PROBLEM TO WORK ON: Turn the rows below, from the line containing "You are a computer-use agent." through the line containing "point(451,114)", both included, into a JSON list of strings with one string per line. Skip blank lines and leave out the pictures.

INPUT DATA:
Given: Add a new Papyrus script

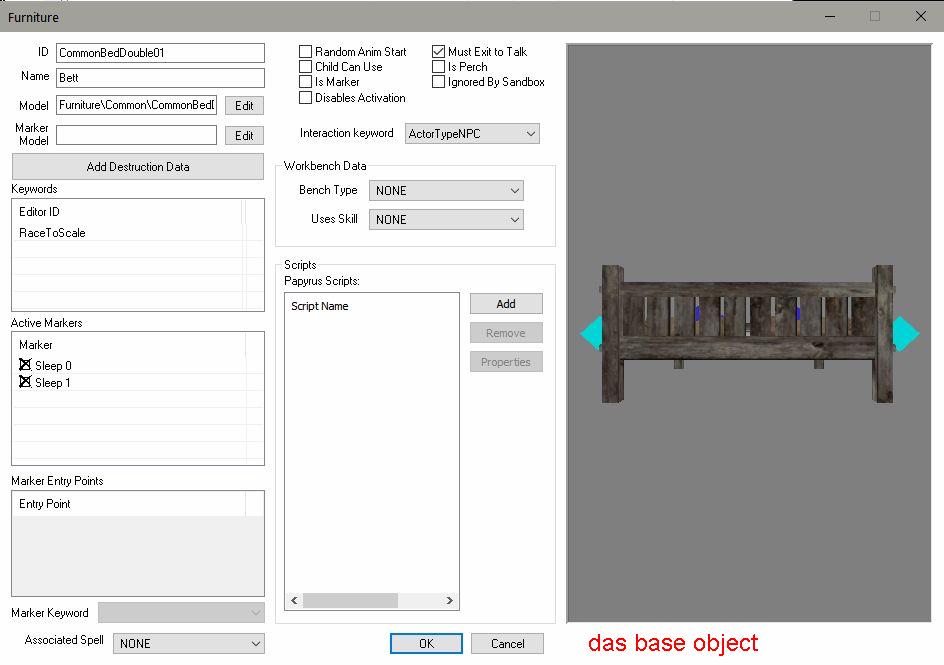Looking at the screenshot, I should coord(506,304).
==
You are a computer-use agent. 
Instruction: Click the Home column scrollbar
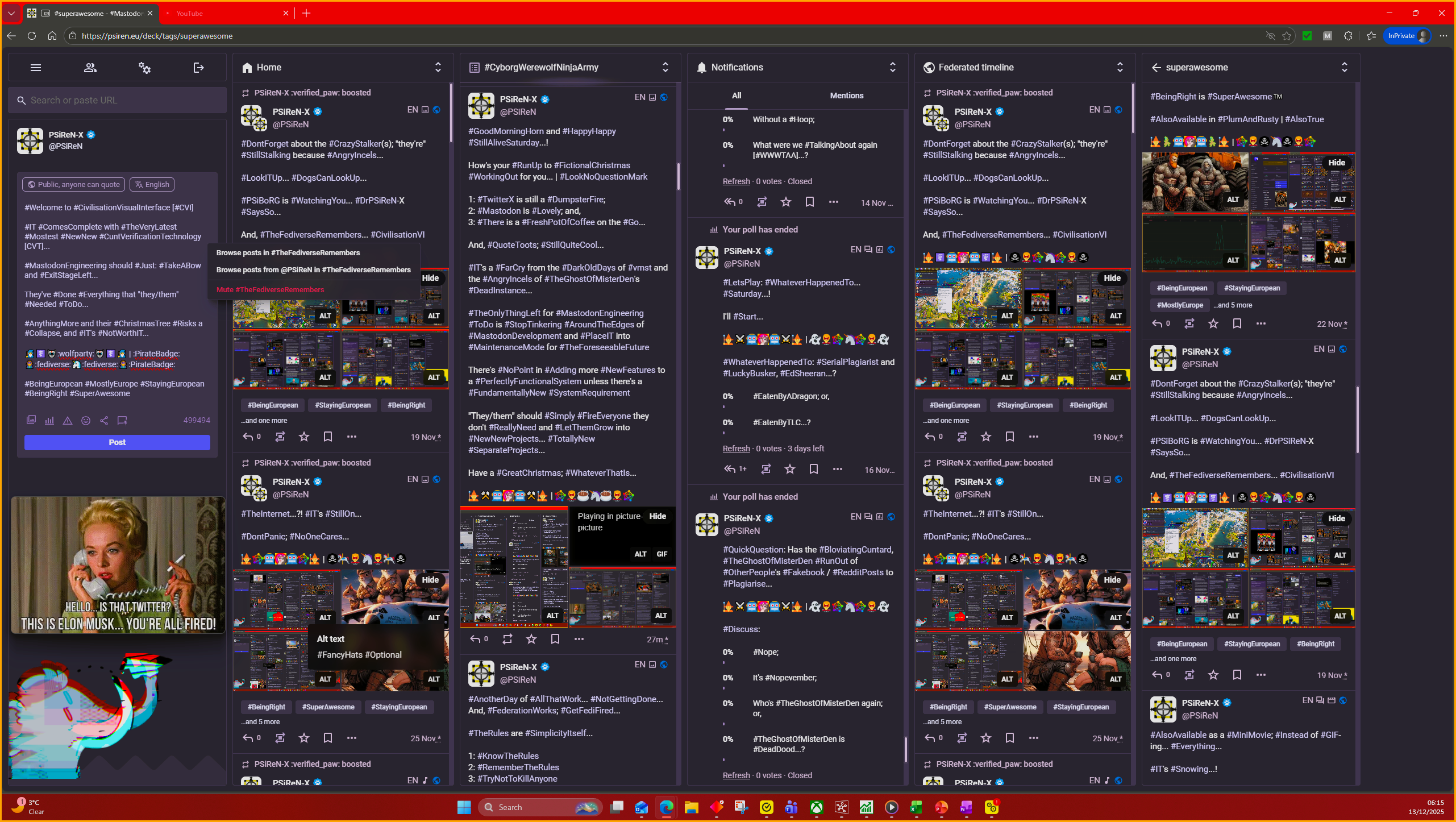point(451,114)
--
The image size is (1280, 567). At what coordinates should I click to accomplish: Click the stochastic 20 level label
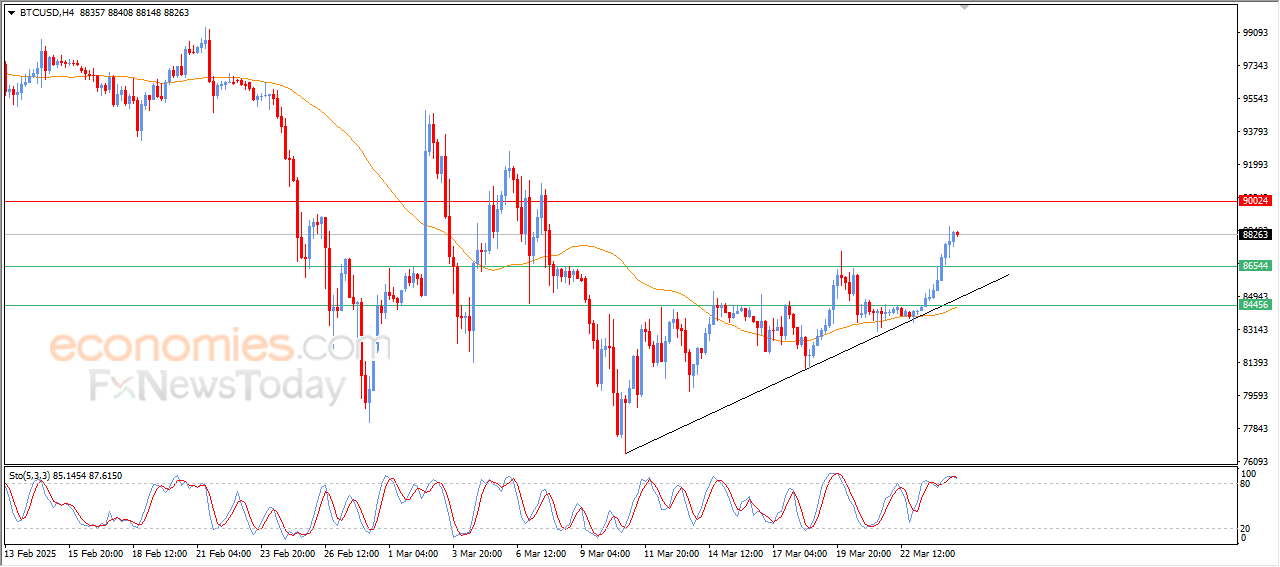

TASK RESULT:
[
  "You are a computer-use agent. ",
  "Instruction: Click the Home column scrollbar",
  "point(451,114)"
]